One of the most difficult issues related to integrated assessment modelling is to capture the social economic implications of climate change impacts and policy in the presence of uncertainty. Uncertainty is paramount in climate change sciences and stems from different levels: uncertainty about climate responses, uncertainty about environmental responses (impacts) to climatic stimuli, uncertainty about the social economic responses to both environmental impacts and climate change policies, (i.e. on their costs and effectiveness). Against this background, it is particularly important to explicitly consider the spatial specificities of both climate-change impacts and, consequently, adaptation option.
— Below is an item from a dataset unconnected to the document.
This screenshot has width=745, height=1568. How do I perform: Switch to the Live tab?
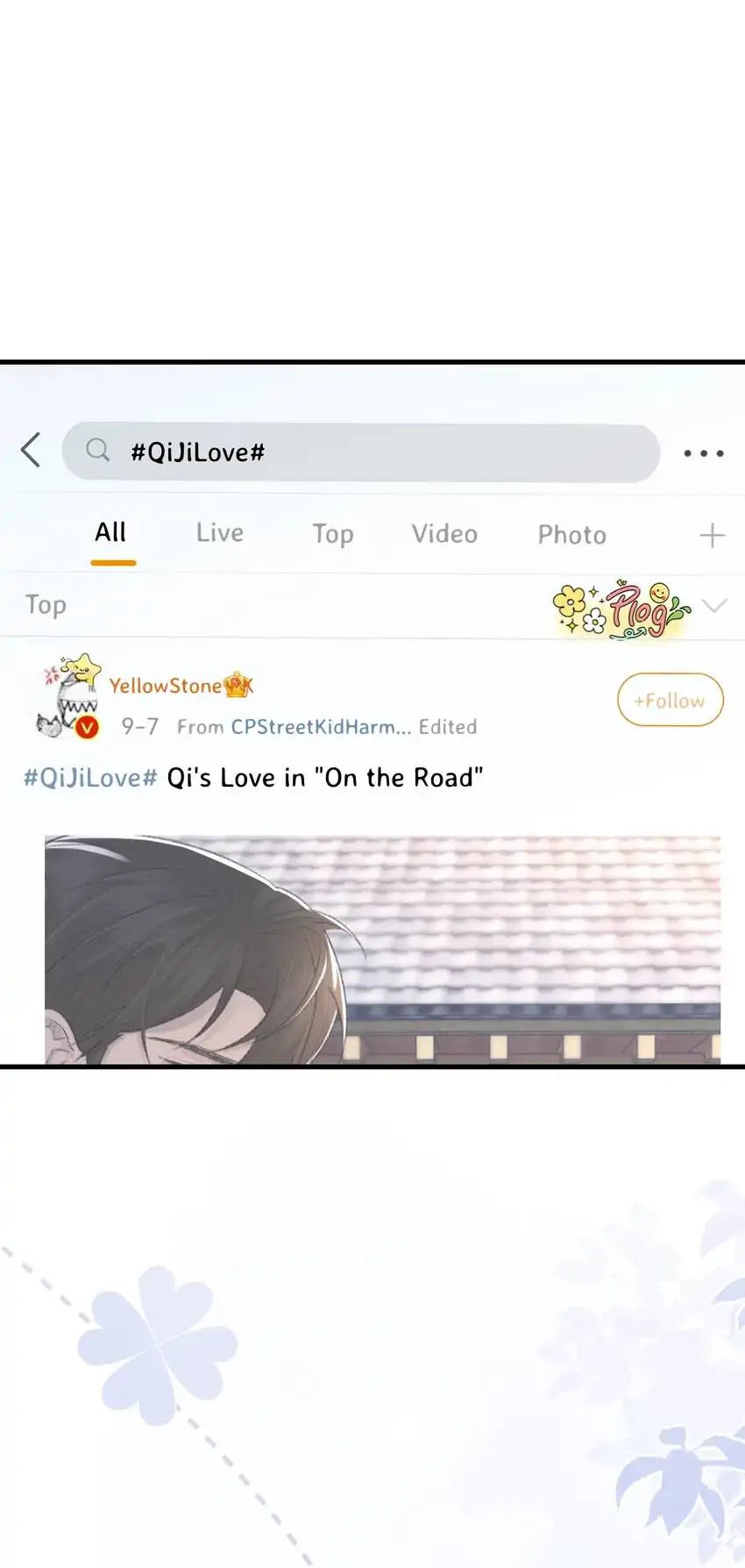tap(220, 532)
Both are highly differentiated geographically, therefore an appropriate spatial resolutions in assessment exercises (and models) is equally important for the “right” evaluation and prioritisation of adaptation actions.
 
In the light of this, in its first part, this report proposes one specific method to incorporate uncertainty in the WITCH integrated assessment model. The approach followed is that of “risk premium”. By estimating and explicating risk aversion attitudes in representative agents affected by climate change damages it is possible to construct a climate change social damage function “augmented” by the perceived risk. This new function will then be used to investigate how risk can influence both mitigation and adaptation choices as part of the analysis developed in WP6. In its second part, this report develops and tests a method to investigate spatial differences in climate change impacts on agriculture in terms of land use changes. Agriculture is obviously one sector where spatial heterogeneity plays a major role both in the definition of impacts and in the choice of adaptation strategies. Furthermore, it is one of the key impact areas that the BASE project analyses with a sectorial approach. The deliverable describes the methodology followed to develop an integrated modelling framework (SARA) that will allow for an integrated analysis of adaptation pathways also part of the research activity developed in BASE WP6.
 
These two lines of research are at the moment parallel, however they will be integrated, later on, in the project. More specifically, the macroeconomic investigation on the strategic complementarity between mitigation and adaptation conducted with the AD-WITCH model, with and without risk, will also incorporate information provided by all the sectorial analyses developed within BASE, thus including also those performed with the SARA framework. In particular, AD-WITCH will incorporate in the calibration of its impact-adaptation functions related to agriculture, cost and effectiveness information provided by the SARA framework.